#### [Records shown]
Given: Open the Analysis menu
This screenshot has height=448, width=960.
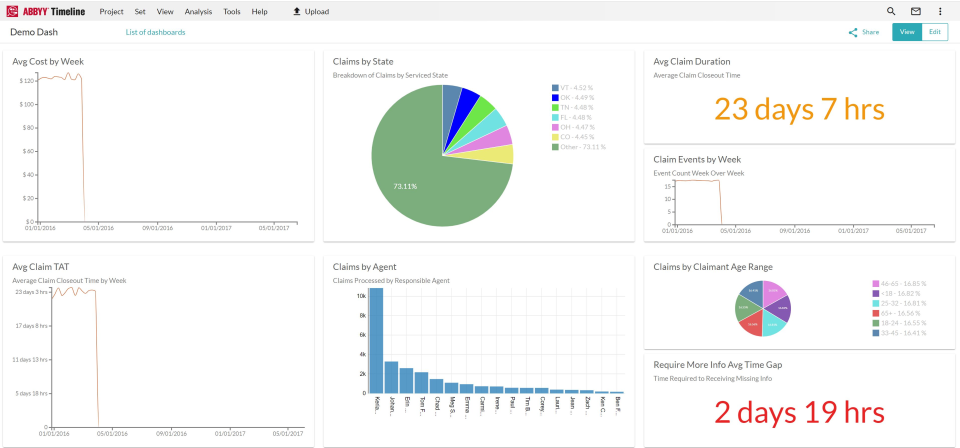Looking at the screenshot, I should pyautogui.click(x=198, y=11).
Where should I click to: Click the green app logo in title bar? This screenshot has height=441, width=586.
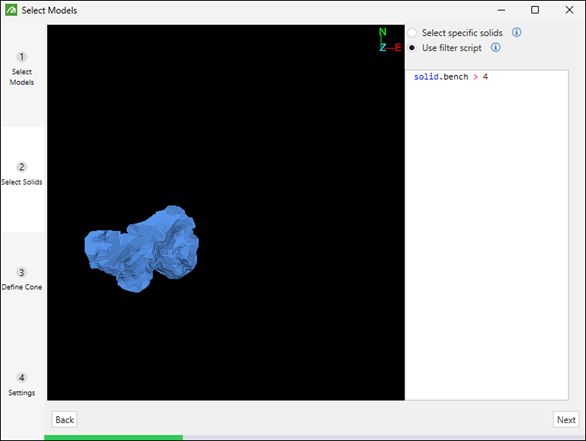tap(11, 10)
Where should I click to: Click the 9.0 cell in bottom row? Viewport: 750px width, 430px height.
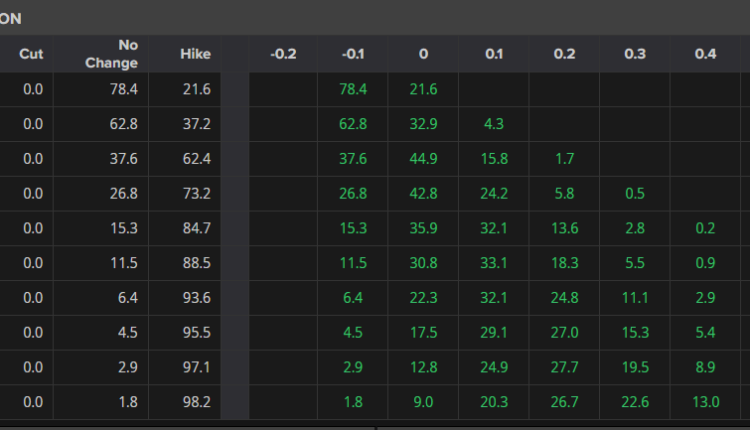tap(424, 402)
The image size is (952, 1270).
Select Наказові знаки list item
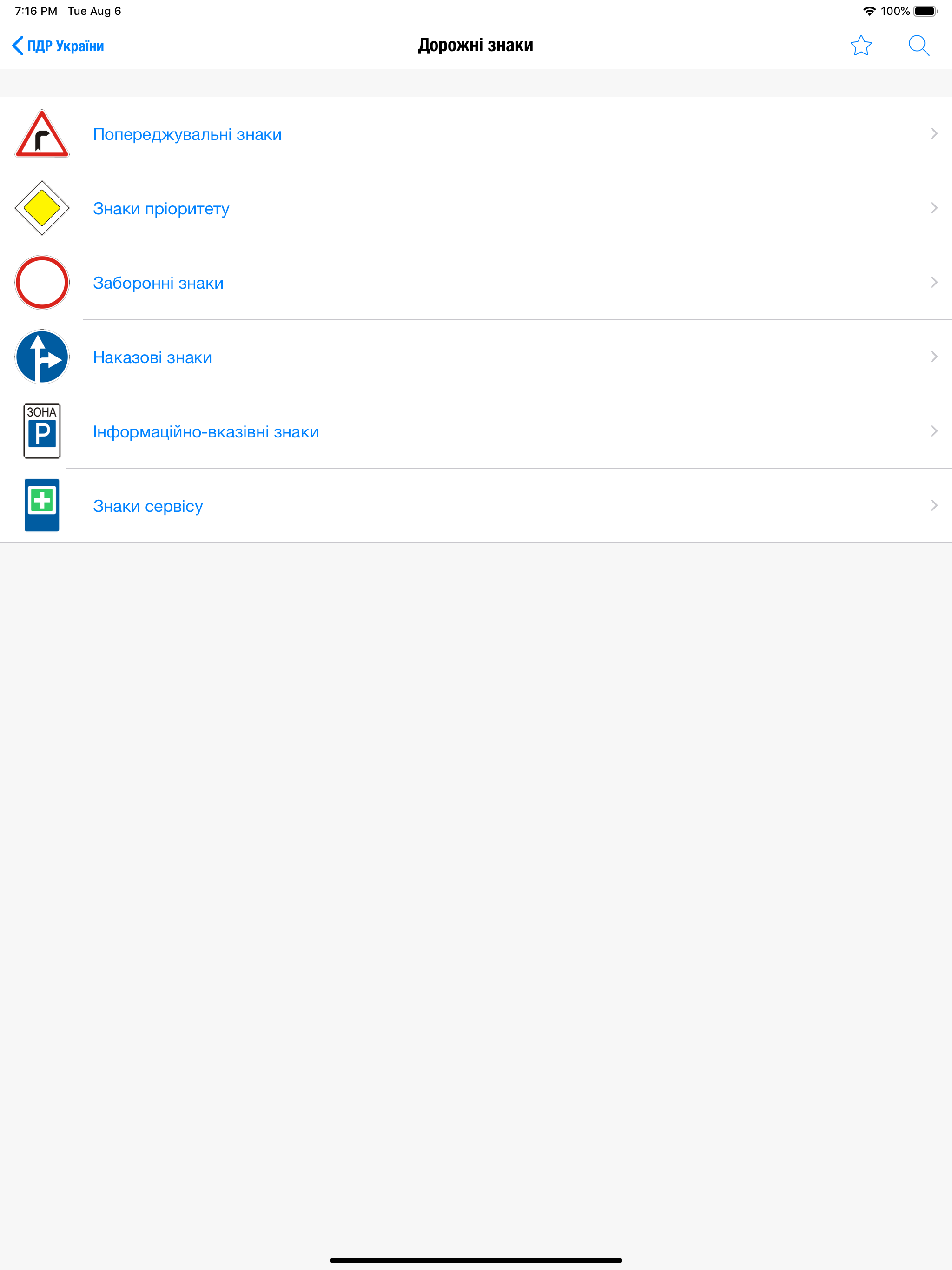pyautogui.click(x=476, y=357)
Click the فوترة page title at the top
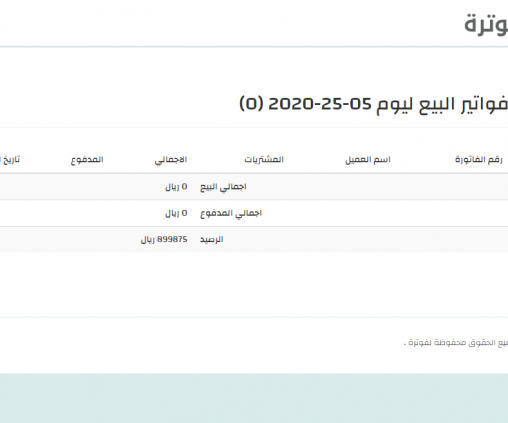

#### [Aim of the exercise]
Leave out the pictures and copy every record above exactly.

#### [Answer section]
Given: Open the Analysis menu
This screenshot has height=448, width=960.
Looking at the screenshot, I should pyautogui.click(x=198, y=11).
Where should I click to: Click the green app logo in title bar? This screenshot has height=441, width=586.
tap(11, 10)
Where should I click to: Click the 9.0 cell in bottom row? Viewport: 750px width, 430px height.
tap(424, 402)
The image size is (952, 1270).
Select Наказові знаки list item
pyautogui.click(x=476, y=357)
Click the فوترة page title at the top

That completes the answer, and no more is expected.